I know these studies have been discussed. I'm just wondering....is there some debate that apoe4 isn't the root cause of most instances of LOAD? Is there some really intensive effort out there that I'm not aware of? Is it all hush-hush secret R&D at biotech firms? Is it hard to find volunteers? In short, why no public aggressive international push to somehow "correct" e4....one that seems proportional to the scale of the problem? What's slowing things down?
Thanks for thoughts. I'm learning along with everyone else.
It's great to see this question on the forum. I have been a little confused as well about the lack of excitement equaling mine for this specific study. We have a lot of brilliant members on here. Part of me figures if they aren't excited I shouldn't be. The rest feels that Dr. Huang's research with gene editing is Huge and exactly where the focus should be.
Have you looked into his current/upcoming studies? Here is the link to his profile page on UCSF's site listing all the studies he is heading right now: https://profiles.ucsf.edu/yadong.huang The one involving CRISPR/Cas9-mediated gene editing is my favorite but all of them are worth a look. You might/might not notice but the list is scrollable and includes his past projects as well.
Wish these things didn't take so long. Wondering what, if anything, they are doing with this in China, the UK etc..?
LG, I'm very very wary of unforseen, unexpected effects of new biological agents. I am watching this with moderate interest. I believe its premature to expect scalable, useable therapy before... maybe a decade?
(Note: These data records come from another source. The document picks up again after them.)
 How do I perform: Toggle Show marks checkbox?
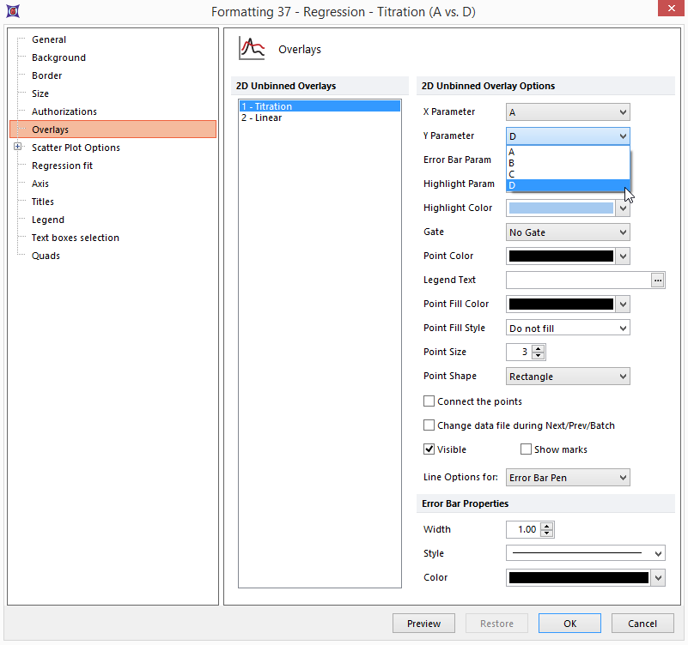pyautogui.click(x=526, y=449)
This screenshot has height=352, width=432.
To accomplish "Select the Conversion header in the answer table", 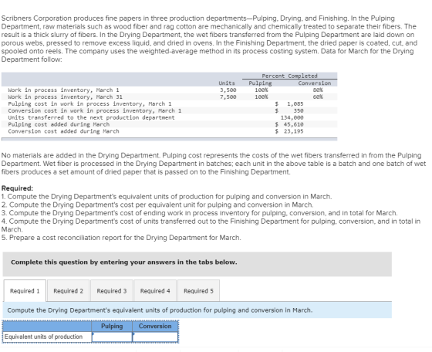I will pyautogui.click(x=155, y=326).
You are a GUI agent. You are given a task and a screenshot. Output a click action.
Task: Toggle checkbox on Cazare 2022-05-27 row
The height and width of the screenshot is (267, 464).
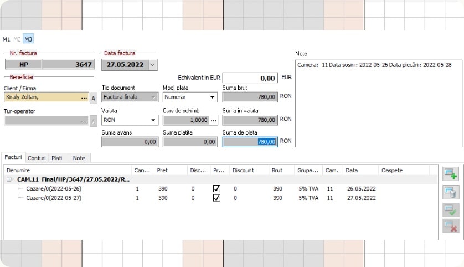point(217,198)
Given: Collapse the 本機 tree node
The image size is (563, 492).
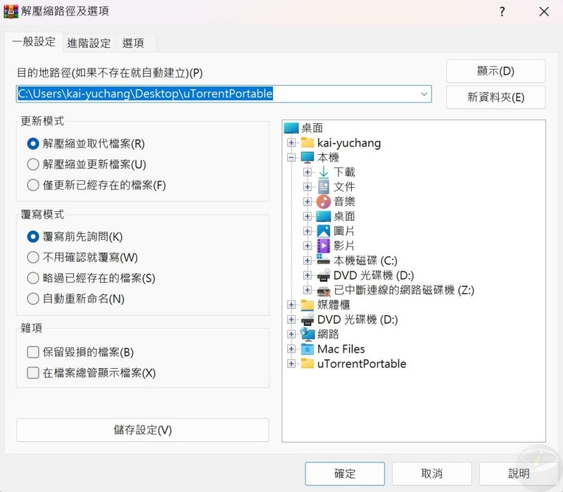Looking at the screenshot, I should (291, 158).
I agree with Stavia. This really seems to be a good direction. But the gene editing has several hurdles - it has to work, work inside the brain, be accepted by agency and society, and become affordable and covered in the insurance framework. The small molecule apoE4 "structure correcters" not only have to work on the molecule and be non-toxic but also to enter the brain and probably the internal transport bubbles of the neurons. That's tough.
I do think it will happen. Maybe in a decade, like Stavia said.
I just saw this and understand that there is a section about "apoe4 gene therapy". Will watch tomorrow.
We have two exciting new developments put together in one thread here. About the time-scale question, I think it's quite different for each.
I think the small molecule correctors will probably enter Phase I trials within 2–3 years, and, if things go well, could progress quickly from there.
But I think gene-editing to correct the APOE gene in a safe, effective way will take much, much longer.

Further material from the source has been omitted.